A group of researchers from Johns Hopkins University have discovered a bug in Apple's encryption system that could allow attackers to decode photos and videos in iMessage. The discovery comes amidst Apple's dispute with the Federal Investigation Bureau (FBI) over user data encryption.
Mathew Green, computer science professor at Johns Hopkins University, who led the research, said: "Even Apple, with all their skills - and they have terrific cryptographers - wasn't able to quite get this right. So it scares me that we're having this conversation about adding back doors to encryption when we can't even get basic encryption right."
The decryption could be possible due to a flaw in iMessage, suspects Green after he read an Apple security guide describing the encryption process. He claims to have alerted the engineers about his concerns. But the issue still existed even after a few months, when he and his team decided to carry out an operation demonstrating how to pierce the encryption on photos and videos in iMessages.
The researchers took a few months to do it. They mimicked an Apple server through software to intercept a file. The encrypted transmission contained a link to the photos stored in Apple's iCloud server and 64-digit key used to decode the photos.
Green added that a modified version of the decryption would also work on the later version of iOS. In order to safeguard iOS devices, Green advises users to update them to iOS 9.3.
He said experts at the National Security Agency could have easily caught hold of the flaw. "If you put resources into it, you will come across something like this," he added.

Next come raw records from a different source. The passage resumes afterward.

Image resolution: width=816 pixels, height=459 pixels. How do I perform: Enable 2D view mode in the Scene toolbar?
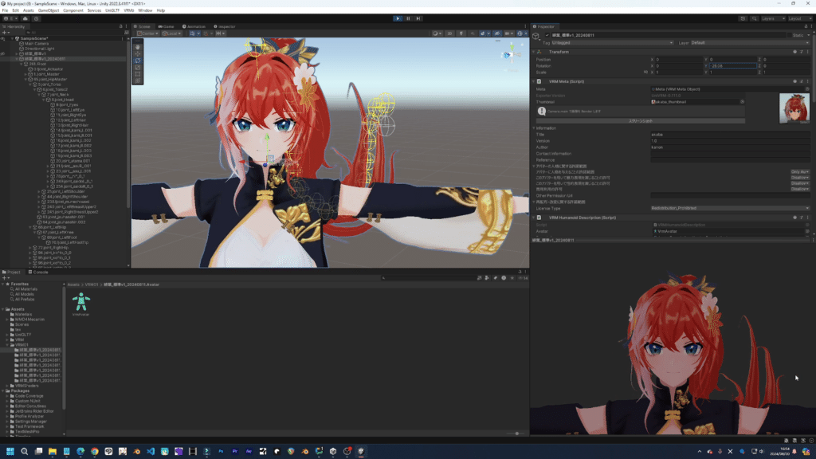pyautogui.click(x=449, y=33)
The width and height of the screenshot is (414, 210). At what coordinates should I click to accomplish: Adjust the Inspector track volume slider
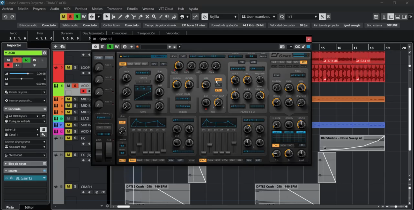28,74
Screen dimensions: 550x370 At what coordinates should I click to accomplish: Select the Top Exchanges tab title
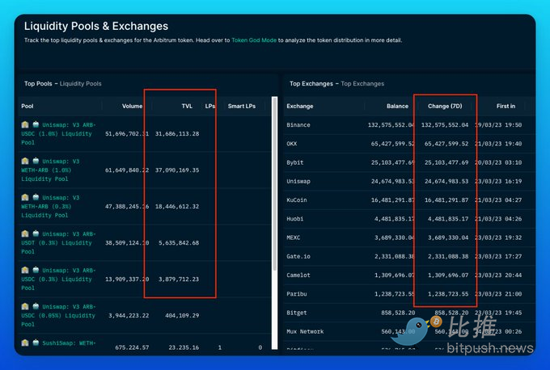point(311,84)
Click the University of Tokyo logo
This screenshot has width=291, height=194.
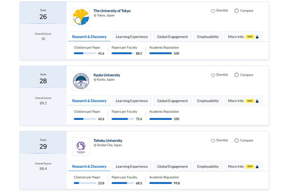click(x=81, y=17)
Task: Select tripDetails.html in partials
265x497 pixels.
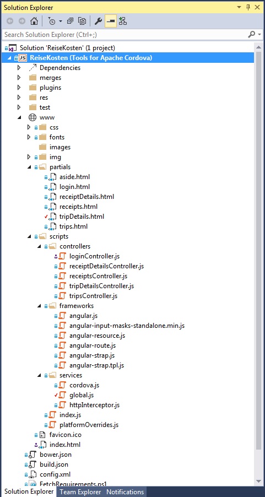Action: click(82, 217)
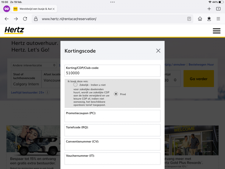Open the browser home page
The image size is (225, 169).
(200, 19)
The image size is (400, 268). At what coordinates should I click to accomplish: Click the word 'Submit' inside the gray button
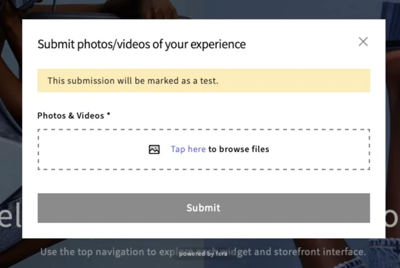click(204, 208)
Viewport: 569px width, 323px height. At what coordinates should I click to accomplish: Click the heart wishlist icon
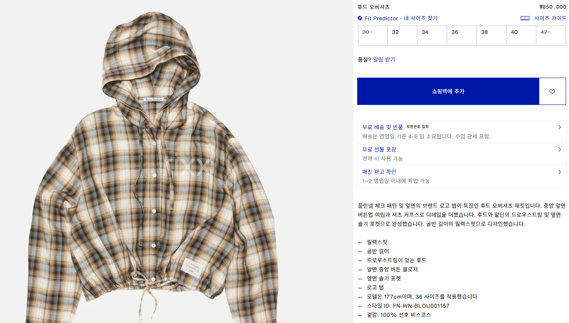click(x=552, y=91)
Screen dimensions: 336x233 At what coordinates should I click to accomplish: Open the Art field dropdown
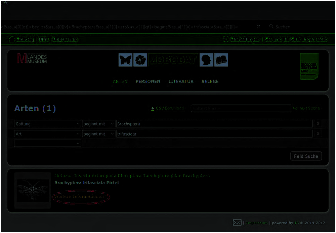click(x=47, y=134)
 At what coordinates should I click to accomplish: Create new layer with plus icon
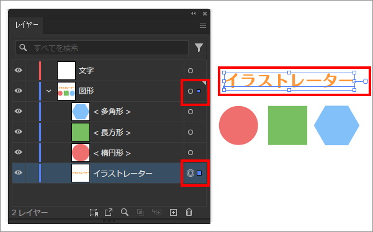coord(173,212)
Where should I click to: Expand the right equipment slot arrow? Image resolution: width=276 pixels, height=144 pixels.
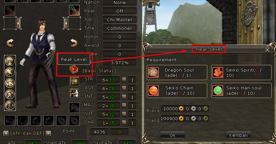click(66, 23)

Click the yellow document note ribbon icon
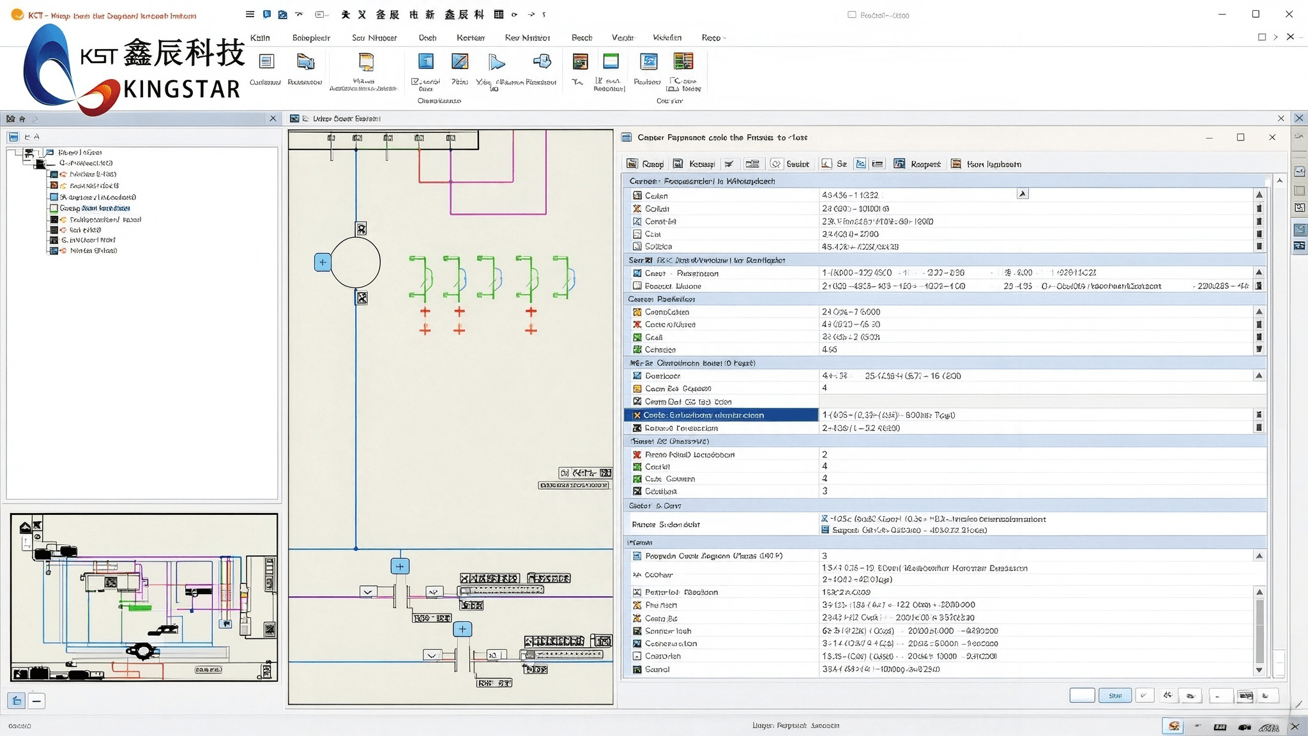click(366, 62)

In a statement issued to the Chicago Tribune, the iPhone maker said: "Apple works hard to make our software more secure with every release. We appreciate the team of researchers that identified this bug and brought it to our attention so we could patch the vulnerability. . . Security requires constant dedication and we're grateful to have a community of developers and researchers who help us stay ahead."
Apple said it has partially fixed the problem with iOS 9 and the issue would be completely resolved in the latest iOS 9 iteration, iOS 9.3.
Christopher Soghoian, principal technologist at the American Civil Liberties Union, said: "The cryptographic history books are filled with examples of crypto-algorithms designed behind closed doors that failed spectacularly."
The better approach, according to Soghoian, is to have an open design. He said encryption protocols are created by researchers at Open Whisper Systems. Although they publish their code and designs, the encryption keys generated by senders and users remain a secret.